Sébastien Bubeck: I personally cannot wait for SLMs like Phi-3 to be embedded everywhere. We’re starting to see this already with Phi Silica, a derivative of Phi-3-mini, designed specifically to run on the Copilot+ PCs we announced on May 20, right before Build 2024. Windows is the first platform to have a state-of-the-art SLM custom built for the NPU and shipping inbox later this year.

Eventually, I would love to be able to talk to my watch when I’m running and have it do a few actions on my behalf (Phi-3 can easily do that). Or have a SLM on my mobile phone when I go hike and I want to ask questions about various things that I’m seeing. The applications are endless here.

Microsoft banks on both large and small language models, both following and reshaping scaling laws. What is the reasoning behind this strategy? How does the company see these models coexisting? Do you see the industry shifting towards smaller, more efficient models?

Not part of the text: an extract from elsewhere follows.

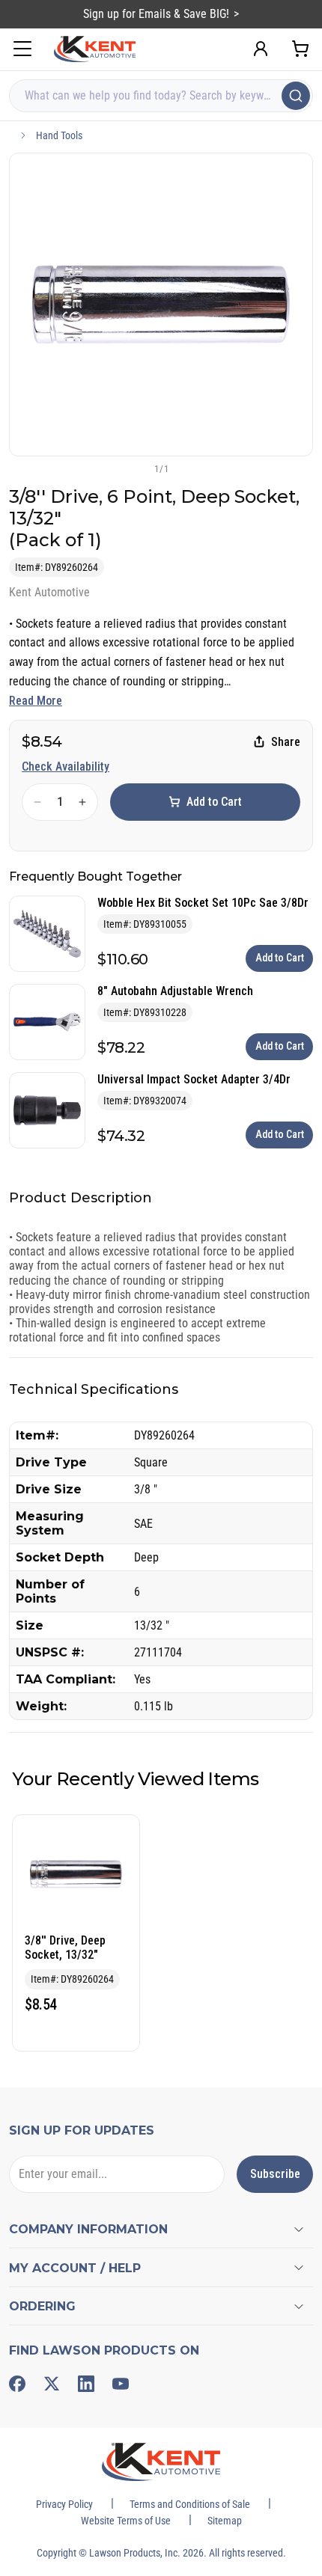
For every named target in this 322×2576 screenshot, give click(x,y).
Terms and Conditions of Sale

Sébastien Bubeck: We think there is room for both small and large language models. When we care about high-stakes scenarios, be it in healthcare, or perhaps even simply in your copilot trying to understand your GitHub repo, we are willing to spend more energy and time to get the best possible response. That’s where you want to use frontier models such as GPT-4. But on the other hand, there are cases where you might be making millions of calls to the model, and what matters is the latency and the cost because you might be willing to get a few errors here and there at scale. That’s where SLMs will shine. Or it might be that for privacy and security reasons you really need all your computation to be done on-device, and again SLMs are perfect for this. So in the future, I see both directions (SLMs and LLMs) as incredibly important. It is about the Pareto frontier of cost versus quality, and any particular application will fall at a different place on this frontier!

Federated learning techniques like FLUTE show promise in collaboratively training models across decentralized devices while preserving data privacy. Is there any joint research adapting FLUTE or similar approaches for training and continually improving SLMs in federated settings?

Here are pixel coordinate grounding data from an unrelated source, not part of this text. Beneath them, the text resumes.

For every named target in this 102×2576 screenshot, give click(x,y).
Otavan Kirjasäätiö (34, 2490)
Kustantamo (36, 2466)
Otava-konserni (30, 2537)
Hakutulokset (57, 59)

Ronen Eldan: We’re currently not looking into that – since we’ve simply been moving too fast. But it’s on our list...

Ronen, do you believe the way to AGI is to mimic the way children learn?

Ronen Eldan: Perhaps the most substantial difference between how models are trained and how children learn is the fact that children actually get continual feedback from the world. While a language model only gets one long chunk of text, each example being just one instance of some plausible piece of text, a child, on the other hand, in addition to “passive” input from the world, also has the ability to “try” a certain behavior and get feedback in terms of how the external world reacts to it (in this sense, it’s a much more interactive sort of learning). A language model cannot test “what if” questions (it cannot try out a new approach for writing text and get feedback on whether or not it’s good). However, the above is only valid for pretraining, and we already know that models can get better when you leverage feedback given by humans on model outputs. So in that sense, we already have models out in the world that are trying out different behaviors and evolving according to feedback.

What other research areas, apart from your everyday job, do you follow closely, and think are essential for moving AI industry forward?

Ronen Eldan: Any research that gives insights on the ability of language models to self-improve, and what methodology can be used to achieve that.